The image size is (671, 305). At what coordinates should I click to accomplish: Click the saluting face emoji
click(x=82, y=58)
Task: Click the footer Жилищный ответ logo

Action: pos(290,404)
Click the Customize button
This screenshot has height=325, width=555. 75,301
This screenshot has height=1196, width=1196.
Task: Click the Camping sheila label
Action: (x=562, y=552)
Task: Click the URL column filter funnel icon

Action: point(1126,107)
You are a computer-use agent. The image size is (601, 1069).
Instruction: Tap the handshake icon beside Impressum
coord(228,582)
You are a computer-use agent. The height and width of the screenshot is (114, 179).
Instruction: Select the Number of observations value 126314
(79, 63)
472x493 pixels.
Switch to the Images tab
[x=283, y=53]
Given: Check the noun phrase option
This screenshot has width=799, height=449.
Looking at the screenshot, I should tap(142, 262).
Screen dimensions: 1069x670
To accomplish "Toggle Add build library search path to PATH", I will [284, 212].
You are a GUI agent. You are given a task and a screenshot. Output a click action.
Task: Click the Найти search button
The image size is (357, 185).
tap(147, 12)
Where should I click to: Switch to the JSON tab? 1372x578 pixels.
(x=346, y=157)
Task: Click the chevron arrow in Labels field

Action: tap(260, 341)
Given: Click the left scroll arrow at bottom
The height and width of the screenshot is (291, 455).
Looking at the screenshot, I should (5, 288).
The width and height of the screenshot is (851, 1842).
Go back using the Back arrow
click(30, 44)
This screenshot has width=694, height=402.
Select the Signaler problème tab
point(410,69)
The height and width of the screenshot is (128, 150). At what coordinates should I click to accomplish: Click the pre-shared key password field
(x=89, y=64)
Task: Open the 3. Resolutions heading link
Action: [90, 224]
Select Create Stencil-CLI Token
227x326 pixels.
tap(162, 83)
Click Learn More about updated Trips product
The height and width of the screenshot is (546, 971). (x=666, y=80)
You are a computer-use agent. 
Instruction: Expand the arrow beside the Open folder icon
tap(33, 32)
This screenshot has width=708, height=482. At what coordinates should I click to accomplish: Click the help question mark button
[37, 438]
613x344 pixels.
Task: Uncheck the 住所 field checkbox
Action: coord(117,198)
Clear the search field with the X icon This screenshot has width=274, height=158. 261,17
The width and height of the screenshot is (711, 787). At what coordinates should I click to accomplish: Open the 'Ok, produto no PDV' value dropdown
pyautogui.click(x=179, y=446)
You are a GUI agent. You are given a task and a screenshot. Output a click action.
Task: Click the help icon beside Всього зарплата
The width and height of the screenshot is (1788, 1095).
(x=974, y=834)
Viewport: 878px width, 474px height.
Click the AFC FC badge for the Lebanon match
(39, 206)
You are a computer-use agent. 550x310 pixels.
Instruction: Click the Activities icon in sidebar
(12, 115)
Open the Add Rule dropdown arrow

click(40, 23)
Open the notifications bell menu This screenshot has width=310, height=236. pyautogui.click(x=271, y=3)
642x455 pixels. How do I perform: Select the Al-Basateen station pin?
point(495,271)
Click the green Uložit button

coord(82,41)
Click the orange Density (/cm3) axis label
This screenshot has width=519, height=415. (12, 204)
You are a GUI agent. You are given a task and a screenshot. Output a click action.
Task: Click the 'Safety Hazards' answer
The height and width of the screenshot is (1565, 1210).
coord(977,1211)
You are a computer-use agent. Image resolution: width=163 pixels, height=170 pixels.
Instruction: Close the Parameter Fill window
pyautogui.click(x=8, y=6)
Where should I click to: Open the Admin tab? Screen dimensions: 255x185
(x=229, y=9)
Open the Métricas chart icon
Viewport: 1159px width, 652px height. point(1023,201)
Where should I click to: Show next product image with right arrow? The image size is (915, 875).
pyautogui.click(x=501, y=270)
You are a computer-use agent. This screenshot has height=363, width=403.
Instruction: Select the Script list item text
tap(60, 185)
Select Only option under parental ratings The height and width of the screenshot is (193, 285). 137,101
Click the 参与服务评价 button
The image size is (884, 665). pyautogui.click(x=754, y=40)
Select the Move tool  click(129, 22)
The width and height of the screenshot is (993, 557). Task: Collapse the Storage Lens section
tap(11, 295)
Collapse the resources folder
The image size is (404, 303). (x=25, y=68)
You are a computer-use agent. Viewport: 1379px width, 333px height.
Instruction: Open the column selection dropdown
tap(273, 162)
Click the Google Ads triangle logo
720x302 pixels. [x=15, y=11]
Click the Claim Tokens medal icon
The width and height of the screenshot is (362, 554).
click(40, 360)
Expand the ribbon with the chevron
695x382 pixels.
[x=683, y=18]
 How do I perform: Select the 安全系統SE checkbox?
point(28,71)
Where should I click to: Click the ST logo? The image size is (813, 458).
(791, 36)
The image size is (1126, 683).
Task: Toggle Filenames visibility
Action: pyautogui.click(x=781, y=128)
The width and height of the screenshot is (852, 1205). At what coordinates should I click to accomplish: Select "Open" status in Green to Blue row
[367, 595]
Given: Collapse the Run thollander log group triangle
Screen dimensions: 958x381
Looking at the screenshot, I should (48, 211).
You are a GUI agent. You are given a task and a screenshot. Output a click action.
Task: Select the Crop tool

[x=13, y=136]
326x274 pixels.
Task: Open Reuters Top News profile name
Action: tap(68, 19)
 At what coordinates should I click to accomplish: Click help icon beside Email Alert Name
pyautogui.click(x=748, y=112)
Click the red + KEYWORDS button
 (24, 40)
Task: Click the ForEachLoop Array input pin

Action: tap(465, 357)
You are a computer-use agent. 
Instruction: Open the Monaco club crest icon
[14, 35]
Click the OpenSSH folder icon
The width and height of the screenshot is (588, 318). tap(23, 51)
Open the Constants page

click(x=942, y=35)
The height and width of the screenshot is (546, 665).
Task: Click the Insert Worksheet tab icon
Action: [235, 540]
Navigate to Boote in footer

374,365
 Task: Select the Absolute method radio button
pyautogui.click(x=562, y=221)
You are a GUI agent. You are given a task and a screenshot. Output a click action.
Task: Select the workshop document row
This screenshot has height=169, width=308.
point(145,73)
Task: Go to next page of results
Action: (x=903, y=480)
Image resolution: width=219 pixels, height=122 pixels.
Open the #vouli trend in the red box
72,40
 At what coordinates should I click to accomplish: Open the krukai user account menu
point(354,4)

++++++

Work request. Starting at the line with "The width and height of the screenshot is (993, 557)." and ending at the line with "You are a computer-use agent. Viewport: 1379px", print each line of the listing above exactly, with no other lines.

Exercise output.
The width and height of the screenshot is (993, 557). Task: Collapse the Storage Lens section
tap(11, 295)
Collapse the resources folder
The image size is (404, 303). (x=25, y=68)
You are a computer-use agent. Viewport: 1379px width, 333px height.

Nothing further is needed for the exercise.